Occasionally your mail delivery scheme might hicough, leaving you with duplicate copies of email messages sitting in your mailboxes. I find this happens occasionally if something goes wrong with fetchmail - you kill the fetchmail process before it has expunged the deleted email from the remote POP3 server, so the next time you run fetchmail it downloads a second copy of each email. This is a simple process that I came up with to remove duplicate email messages from a maildir format mailbox.

As a bit of background, a maildir mailbox is a small directory tree:

$ du .boxes.xml-dev
4       .boxes.xml-dev/tmp
124     .boxes.xml-dev/new
52340   .boxes.xml-dev/cur
52920   .boxes.xml-dev
$
Heirarchy is represented by components of the mailbox name separated by dots, so the mailbox above is called xml-dev and it is in the boxes mailbox.
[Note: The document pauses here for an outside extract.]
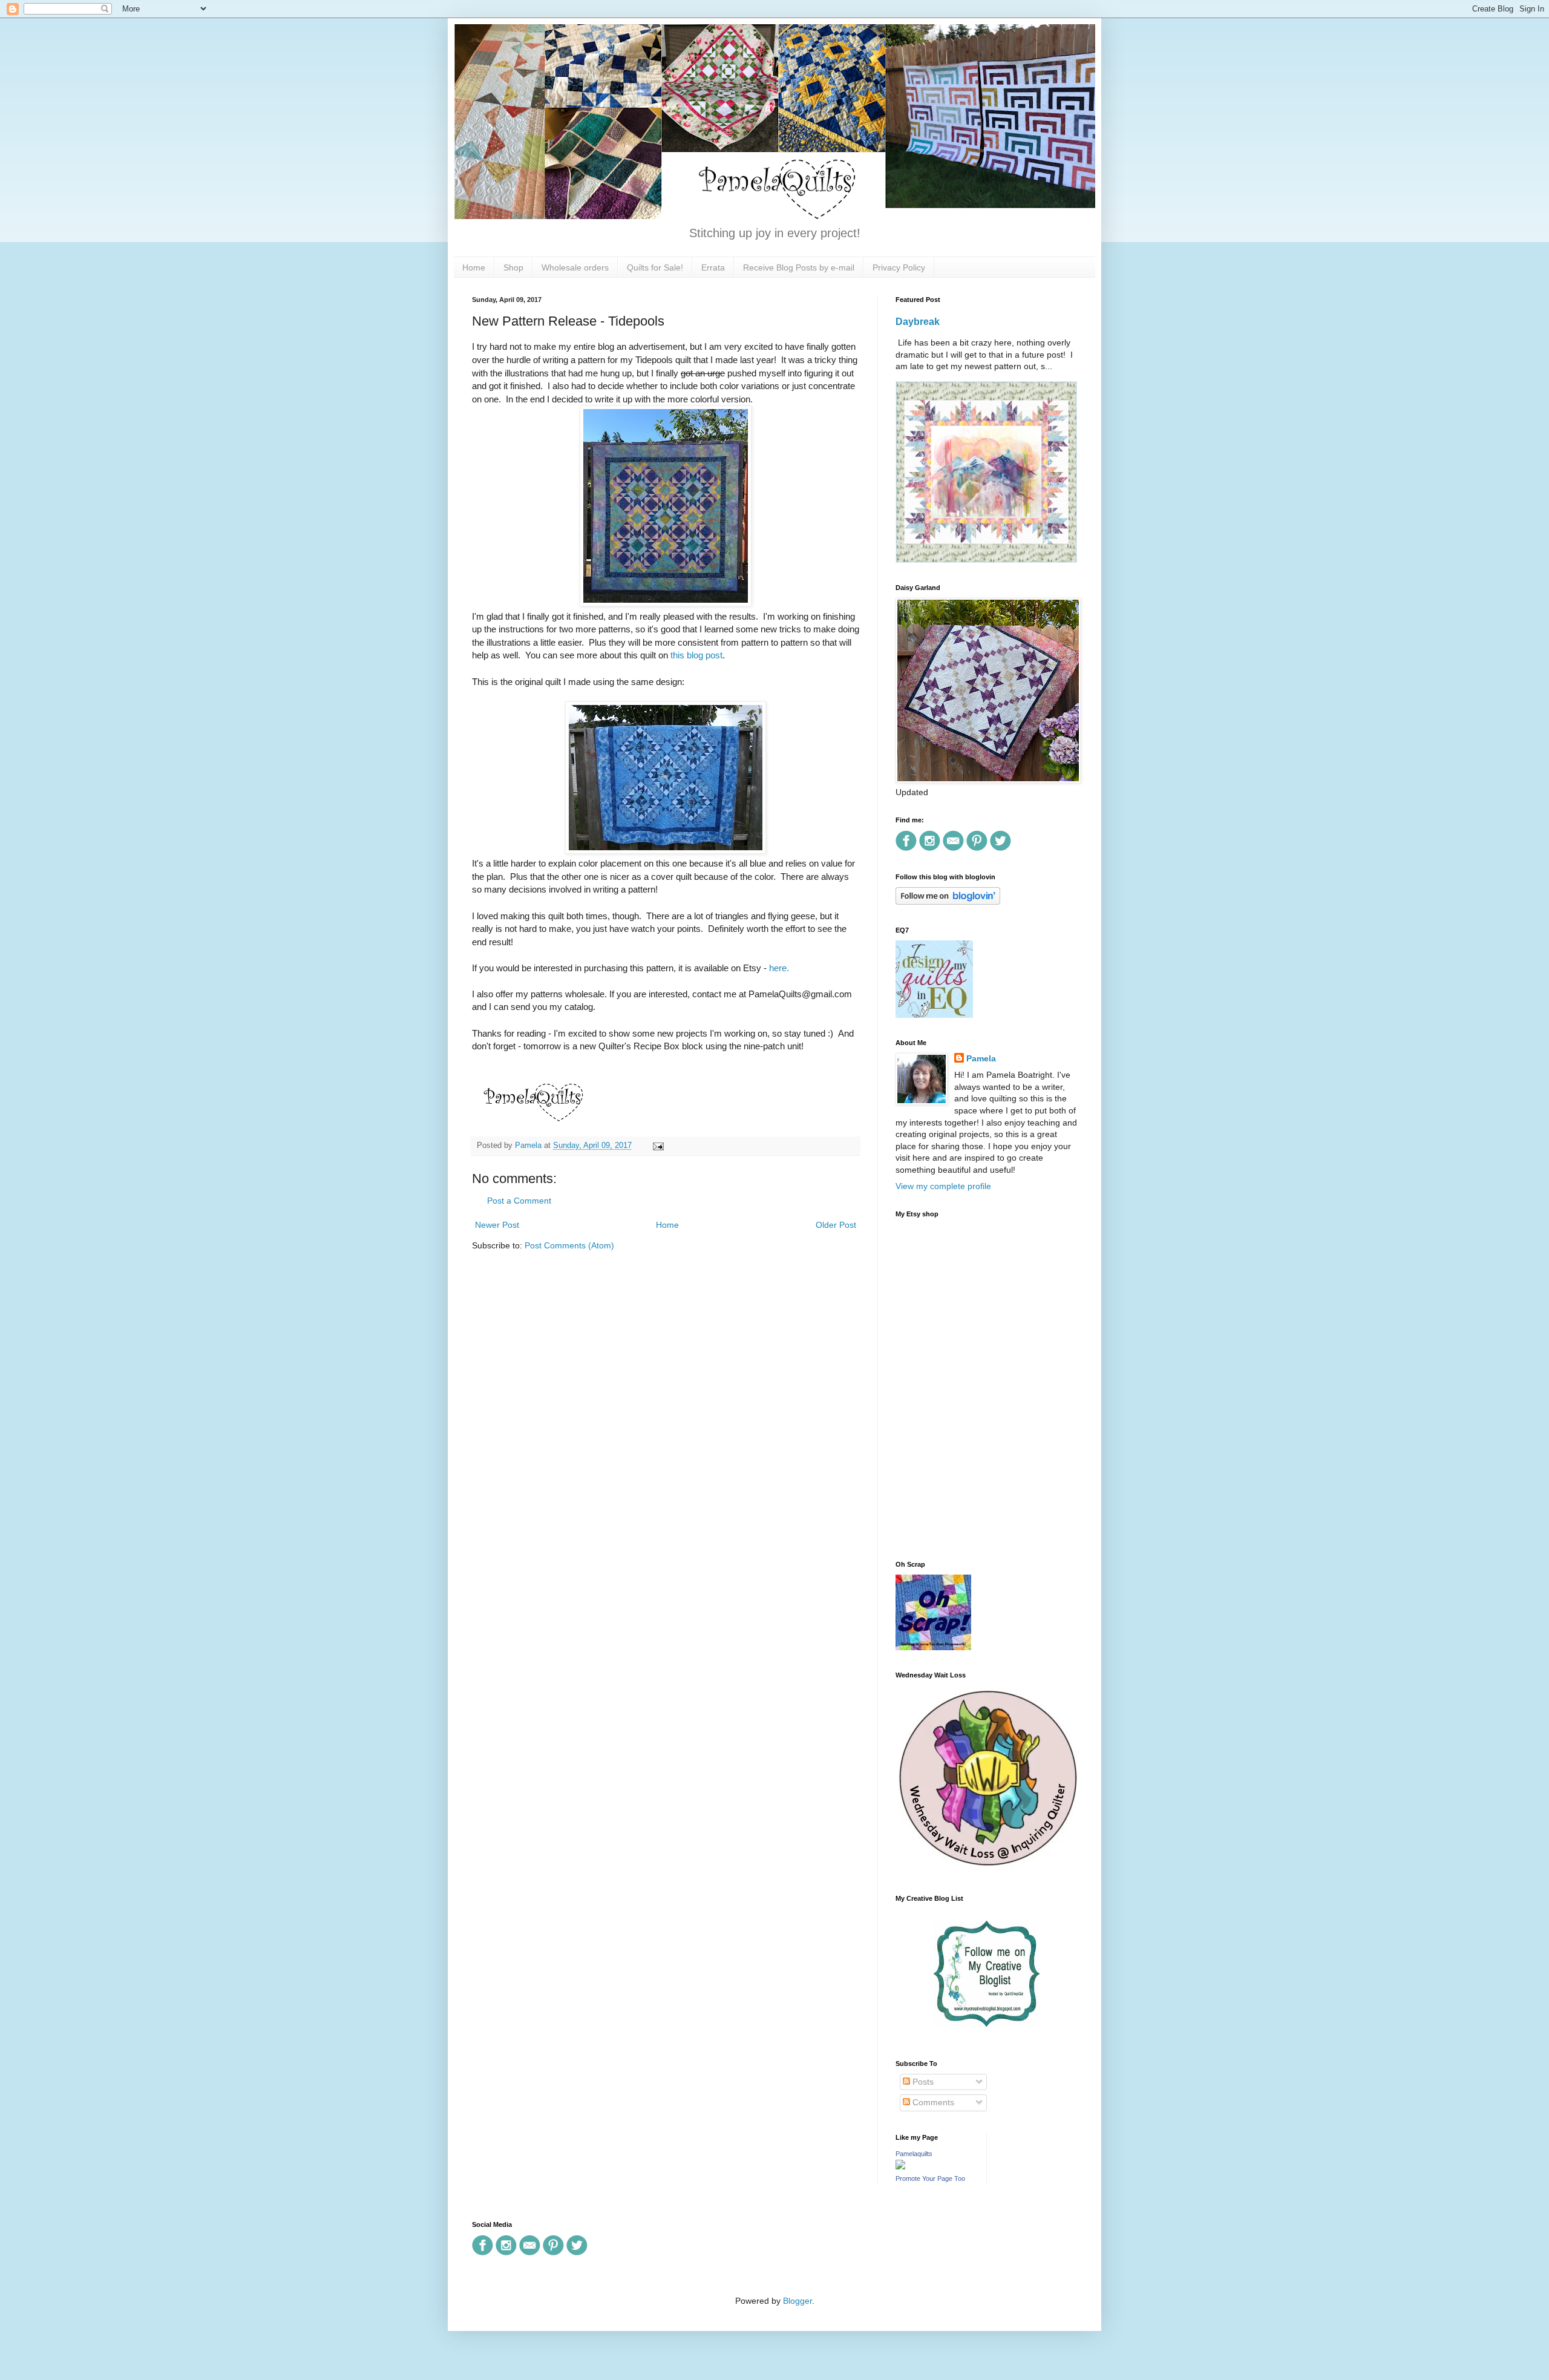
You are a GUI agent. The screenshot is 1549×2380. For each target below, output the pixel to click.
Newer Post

Messages are files in either the new or cur directories. Transport agents place messages into the new directory. When a user agent opens a mailbox it moves all the messages from new to cur. If you're accessing your mail through an IMAP server like Courier-IMAP the IMAP server will deal with this for you.

  1. Make sure there's nothing sitting in the new subdirectory.

    $ ls new
    $ 
    
    If there are messages in the new subdirectory, open the mailbox in a user agent to get it to move them into cur.

  2. See how many messages you have:

    $ ls cur | wc -l
        842
    $ 
    

  3. Check they all have Message-IDs:

    $ for i in cur/*; do reformail -x Message-ID: <$i; done | wc -l
        842
    $ 
    

  4. See how many you have if you filter out duplicate Message-IDs:

    $ for i in cur/*; do reformail -x Message-ID: <$i; done | sort -u | wc -l
        698
    $ 
    

  5. See how many we're going to delete:

    $ rm /tmp/dups
    $ for i in cur/*; do reformail -D 20000 /tmp/dups <$i && echo $i; done | wc -l
        144
    $ expr 698 + 144
    842
    $ 
    
    If this total doesn't match you should increase the 20000 - reformail isn't remembering enough Message-IDs to spot all the duplicates.

  6. Delete the messages and check things look right afterwards:

    $ rm /tmp/dups
    $ for i in cur/*; do reformail -D 20000 /tmp/dups <$i && rm $i; done
    $ ls cur | wc -l
        698
    $ 
    


$Id: mail-duplicates.html,v 1.1 2003/04/22 10:32:59 mhw Exp $